Edward G. Stotsenberg (1912 in North Dakota – July 10, 2000 in Santa Monica, California) was an American philanthropist. Originally the accountant for movie star Mary Pickford during the last 20 years of her life, Stotsenberg was one of the trustees of Mary Pickford Foundation established in the 1970s at the wishes of the star.

Santa Monica College benefitted from Stotsenberg's personal benevolence.

A long time runner, Stotsenberg donated the funds to improve the Pepperdine track and field facilities (where portions of the Battle of the Network Stars had previously been held), now named in his honor.
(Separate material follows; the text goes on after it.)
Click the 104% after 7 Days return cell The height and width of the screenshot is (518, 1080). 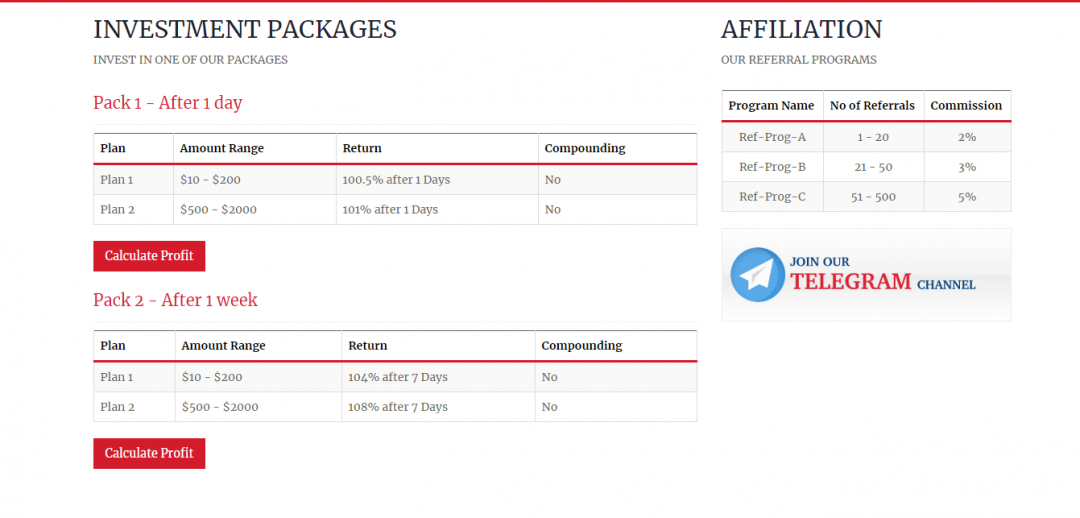tap(397, 377)
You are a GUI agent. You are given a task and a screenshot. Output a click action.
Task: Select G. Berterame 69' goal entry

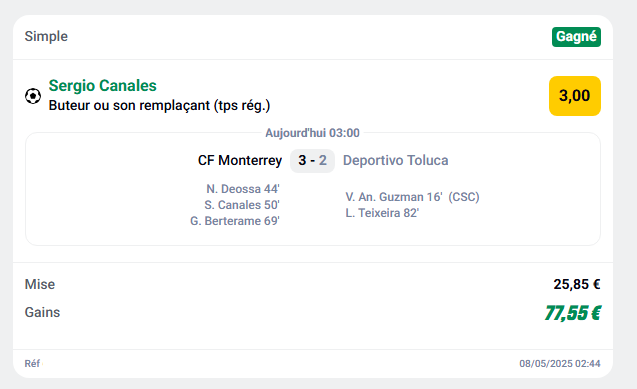coord(235,221)
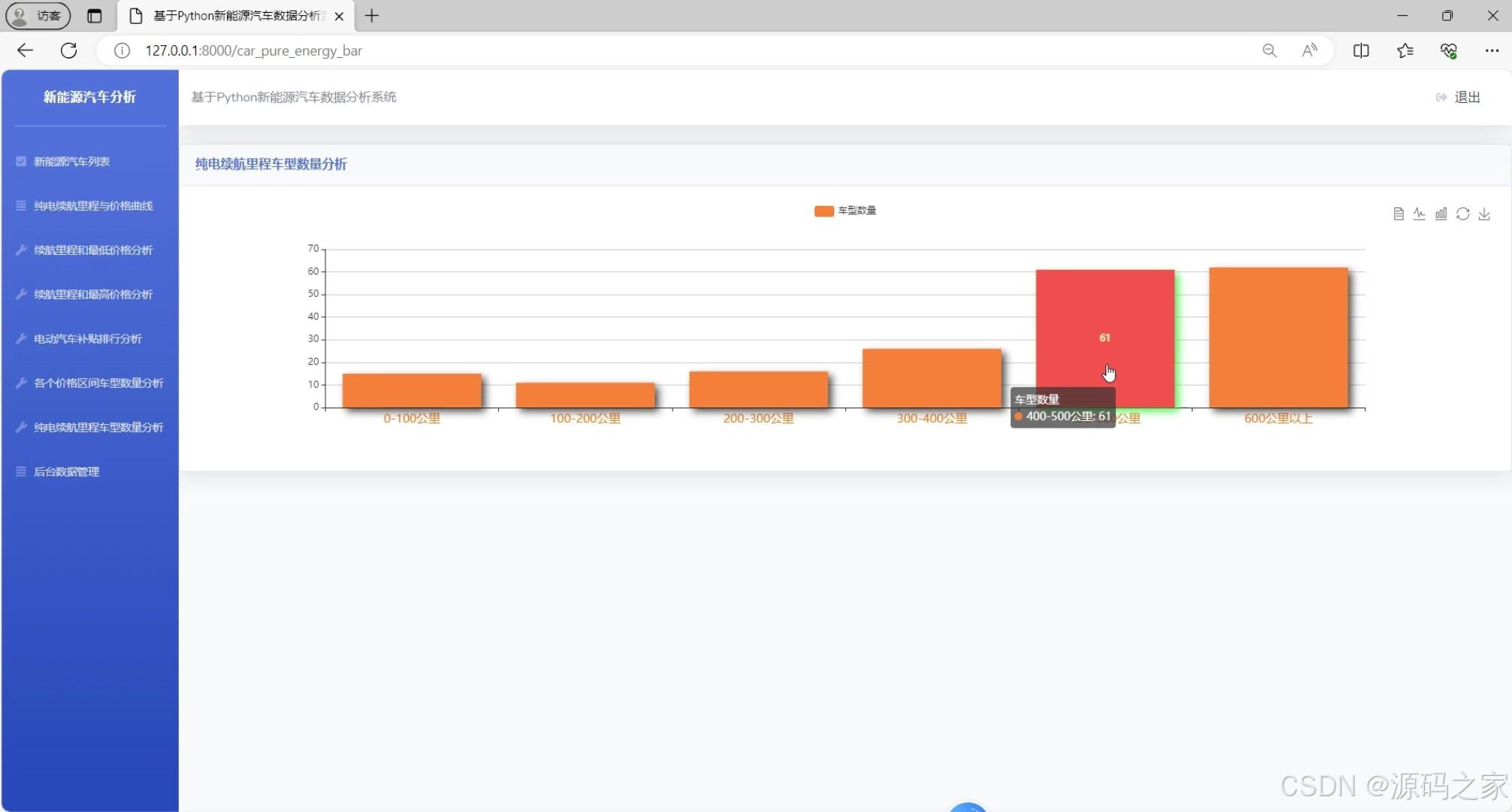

He also used these financial management skills to form the foundation to fund the Santa Monica Track Club, which became perhaps the most successful track club of the 1980s, accounting for 25 Olympic medals in a little over a decade. Stotsenberg was the club president for a period of time. As a Masters long distance runner, Stotsenberg won several medals in the World Masters Athletics Championships. At one point in time, Stotsenberg held the World Record for 1500 metres in his age division.

In addition to funding the Santa Monica Track Club he also funded a grant at the University of Southern California to study aging athletes like himself.

Stotsenberg and his wife Dorothy lived in Malibu, California starting in 1949, where they became important members of the small coastal community. She is the author of "My Fifty Years in Malibu" His nephew Henry Stotsenberg assumed the role as head of the Pickford Foundation after his death. His great nephew Shane Stotsenberg is the lead guitarist in the Los Angeles rock band Mystic Braves.